Chi ha appiccato il fuoco nemico?

Stamattina siamo rimasti tutti sgomenti nell’apprendere la notizia finita sotto i riflettori della cronaca anche nazionale, dell’incendio che verso le 2 del mattino, ha distrutto il Comando di Polizia Locale di Mirandola (MO). Un fatto di cronaca tragico in primis perchè ha causato la morte di due persone inermi, colpite nel sonno, e ne ha ferito, anche in modo grave, molte altre. In secondo luogo perchè ancora una volta sono state colpite le Divise. Pensate l’assurdità o l’ironia della sorte… due cittadine hanno perso la Vita a causa di un vile attentato a un luogo che dovrebbe essere, il condizionale è d’obbligo, il simbolo della tutela dei cittadini. In campagna elettorale la Polizia Locale è un piatto ricco per tanti aspiranti politici in cui ficcarsi. Parlare di Sicurezza porta sempre voti; poi se rimangono solo parole al vento dopo la campagna elettorale, bhe, questa è un’altra storia.

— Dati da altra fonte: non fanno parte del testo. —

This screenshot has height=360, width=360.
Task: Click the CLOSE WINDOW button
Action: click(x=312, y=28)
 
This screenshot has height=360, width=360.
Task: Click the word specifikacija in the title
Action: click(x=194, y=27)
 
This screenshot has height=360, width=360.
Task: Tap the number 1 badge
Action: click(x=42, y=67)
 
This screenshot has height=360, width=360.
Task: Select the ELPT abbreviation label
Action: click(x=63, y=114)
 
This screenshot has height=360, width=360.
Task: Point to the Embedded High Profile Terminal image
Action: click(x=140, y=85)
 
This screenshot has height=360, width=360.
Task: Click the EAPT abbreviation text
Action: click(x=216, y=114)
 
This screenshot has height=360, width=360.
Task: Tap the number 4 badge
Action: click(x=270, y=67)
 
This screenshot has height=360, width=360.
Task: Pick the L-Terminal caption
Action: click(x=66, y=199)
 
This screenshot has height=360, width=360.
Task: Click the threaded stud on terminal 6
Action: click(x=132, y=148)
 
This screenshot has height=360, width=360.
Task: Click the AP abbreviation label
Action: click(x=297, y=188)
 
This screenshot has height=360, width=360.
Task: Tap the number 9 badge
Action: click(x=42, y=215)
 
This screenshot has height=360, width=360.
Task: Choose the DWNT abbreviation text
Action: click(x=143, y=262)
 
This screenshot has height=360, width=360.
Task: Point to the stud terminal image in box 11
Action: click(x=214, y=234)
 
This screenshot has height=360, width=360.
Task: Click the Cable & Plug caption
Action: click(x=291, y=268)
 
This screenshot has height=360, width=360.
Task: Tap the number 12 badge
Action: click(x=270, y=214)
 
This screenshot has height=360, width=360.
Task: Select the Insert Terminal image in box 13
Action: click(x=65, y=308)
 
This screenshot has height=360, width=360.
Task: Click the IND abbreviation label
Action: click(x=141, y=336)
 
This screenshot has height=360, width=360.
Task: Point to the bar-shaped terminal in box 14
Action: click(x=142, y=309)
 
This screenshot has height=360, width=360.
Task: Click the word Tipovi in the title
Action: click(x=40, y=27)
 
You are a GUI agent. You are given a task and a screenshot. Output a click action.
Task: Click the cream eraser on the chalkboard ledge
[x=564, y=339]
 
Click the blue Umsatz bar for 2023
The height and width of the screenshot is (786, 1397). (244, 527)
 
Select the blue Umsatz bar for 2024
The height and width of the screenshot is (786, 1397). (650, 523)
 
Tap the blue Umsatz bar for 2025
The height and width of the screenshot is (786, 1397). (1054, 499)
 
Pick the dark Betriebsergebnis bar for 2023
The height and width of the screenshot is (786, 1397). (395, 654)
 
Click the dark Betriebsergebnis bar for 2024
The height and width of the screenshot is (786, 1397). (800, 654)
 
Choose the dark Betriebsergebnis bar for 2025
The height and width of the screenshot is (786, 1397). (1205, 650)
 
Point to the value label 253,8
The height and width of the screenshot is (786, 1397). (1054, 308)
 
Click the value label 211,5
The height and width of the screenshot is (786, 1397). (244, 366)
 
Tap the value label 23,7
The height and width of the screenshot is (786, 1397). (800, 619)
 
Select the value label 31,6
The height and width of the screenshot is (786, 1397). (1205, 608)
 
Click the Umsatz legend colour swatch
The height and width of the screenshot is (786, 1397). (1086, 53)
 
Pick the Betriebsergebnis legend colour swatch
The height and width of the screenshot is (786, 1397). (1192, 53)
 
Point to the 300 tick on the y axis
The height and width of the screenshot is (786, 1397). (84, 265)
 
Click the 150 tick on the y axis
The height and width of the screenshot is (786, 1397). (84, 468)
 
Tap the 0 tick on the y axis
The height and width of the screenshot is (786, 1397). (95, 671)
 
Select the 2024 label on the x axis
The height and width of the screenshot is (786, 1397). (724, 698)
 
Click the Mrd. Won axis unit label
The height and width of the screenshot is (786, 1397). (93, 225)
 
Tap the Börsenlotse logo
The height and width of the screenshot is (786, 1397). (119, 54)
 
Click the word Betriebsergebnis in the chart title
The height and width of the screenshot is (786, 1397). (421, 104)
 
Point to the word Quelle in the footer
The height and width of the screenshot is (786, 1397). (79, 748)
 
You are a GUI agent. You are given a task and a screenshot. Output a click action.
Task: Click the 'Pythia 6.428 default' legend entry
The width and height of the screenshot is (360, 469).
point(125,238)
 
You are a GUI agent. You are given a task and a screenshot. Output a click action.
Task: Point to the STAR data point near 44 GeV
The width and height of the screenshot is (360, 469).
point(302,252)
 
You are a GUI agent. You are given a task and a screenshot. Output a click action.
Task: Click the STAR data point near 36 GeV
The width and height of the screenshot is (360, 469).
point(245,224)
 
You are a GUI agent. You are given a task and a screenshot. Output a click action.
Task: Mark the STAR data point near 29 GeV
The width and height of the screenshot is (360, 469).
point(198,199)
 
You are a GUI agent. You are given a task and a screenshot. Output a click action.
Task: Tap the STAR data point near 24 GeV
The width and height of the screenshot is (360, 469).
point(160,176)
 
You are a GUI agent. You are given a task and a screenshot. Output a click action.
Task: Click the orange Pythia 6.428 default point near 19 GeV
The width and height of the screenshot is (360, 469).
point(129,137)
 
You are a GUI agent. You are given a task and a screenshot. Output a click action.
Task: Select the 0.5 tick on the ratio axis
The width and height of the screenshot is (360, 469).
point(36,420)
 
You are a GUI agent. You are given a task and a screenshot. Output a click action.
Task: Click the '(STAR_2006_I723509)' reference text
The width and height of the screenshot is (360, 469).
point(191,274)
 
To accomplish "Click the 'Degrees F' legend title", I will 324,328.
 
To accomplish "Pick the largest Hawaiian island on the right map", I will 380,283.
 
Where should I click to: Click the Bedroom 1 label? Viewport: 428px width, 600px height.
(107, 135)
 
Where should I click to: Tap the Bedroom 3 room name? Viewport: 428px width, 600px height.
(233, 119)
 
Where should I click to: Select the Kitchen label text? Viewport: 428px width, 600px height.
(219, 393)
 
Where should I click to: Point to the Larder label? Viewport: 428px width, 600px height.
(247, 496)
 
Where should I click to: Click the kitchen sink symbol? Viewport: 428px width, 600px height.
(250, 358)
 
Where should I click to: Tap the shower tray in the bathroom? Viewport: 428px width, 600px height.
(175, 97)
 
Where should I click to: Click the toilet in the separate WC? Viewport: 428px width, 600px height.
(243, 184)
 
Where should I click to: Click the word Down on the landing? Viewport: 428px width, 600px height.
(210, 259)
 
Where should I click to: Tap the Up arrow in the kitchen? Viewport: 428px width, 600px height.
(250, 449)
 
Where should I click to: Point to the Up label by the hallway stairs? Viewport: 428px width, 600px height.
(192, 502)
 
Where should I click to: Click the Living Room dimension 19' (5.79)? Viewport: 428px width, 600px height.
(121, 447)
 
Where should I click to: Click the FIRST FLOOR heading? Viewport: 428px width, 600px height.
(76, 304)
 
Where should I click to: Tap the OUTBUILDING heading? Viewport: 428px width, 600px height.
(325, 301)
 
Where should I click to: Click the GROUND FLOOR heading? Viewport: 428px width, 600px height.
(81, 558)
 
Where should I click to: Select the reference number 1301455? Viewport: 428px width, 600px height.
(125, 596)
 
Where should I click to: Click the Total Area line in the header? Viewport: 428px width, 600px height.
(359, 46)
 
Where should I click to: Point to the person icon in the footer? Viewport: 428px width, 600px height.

Quello di Mirandola non è il primo, ne sarà l’ultimo attacco alla Divisa. È stato solo tra i più tragici perchè ha sacrificato Vite innocenti, ai cui familiari va il nostro sentito cordoglio.

Le indagini sono in corso. Materialmente fautore del disastro è stato, da quanto abbiamo letto dai giornali, un extracomunitario irregolare che indisturbato è entrato in Comando ed ha appiccato il fuoco, distruggendo tutto, ed avendo anche il tempo di appropriarsi indebitamente di qualche souvenir della Polizia Locale di Mirandola.

Ma proviamo ad andare oltre e a riflettere sull’accaduto. In realtà questo fuoco nemico è frutto del contributo di tanti colpevoli: 1. di quei Dirigenti che ignorano le segnalazioni della base e degli RLS riguardo alla mancanza di rispetto delle più basilari norme sulla Sicurezza nei luoghi di lavoro. Spesso le sedi dei nostri Comandi vengono collocati in adiacenza di abitazioni civili, in centri commerciali, in condomini! privi di telecamere o di sistemi di allarme. 2. di quella malafede e disprezzo verso la Categoria di quei tanti giornalai che imbrattano le pagine delle testate giornalistiche, i social e le trasmissioni della domenica, che amano infangarci e ridicolizzarci. 3. la mediocrità di tanti Amministratori e di tanti Comandanti politicizzati e yes man.

Viviamo in un momento storico nel quale è in atto un conflitto sociale molto acceso e pericoloso. Noi siamo come le altre Divise, da abbattere! Per una parte della società siamo l’incarnazione del male assoluto… ed essendo per le istituzioni una Polizia di serie B, siamo più vulnerabili e più facilmente raggiungibili.

È dunque imprescindibile tutelare a 360 gradi la Polizia Locale e anche le loro sedi di Lavoro, per tutelare maggiormente i nostri cittadini.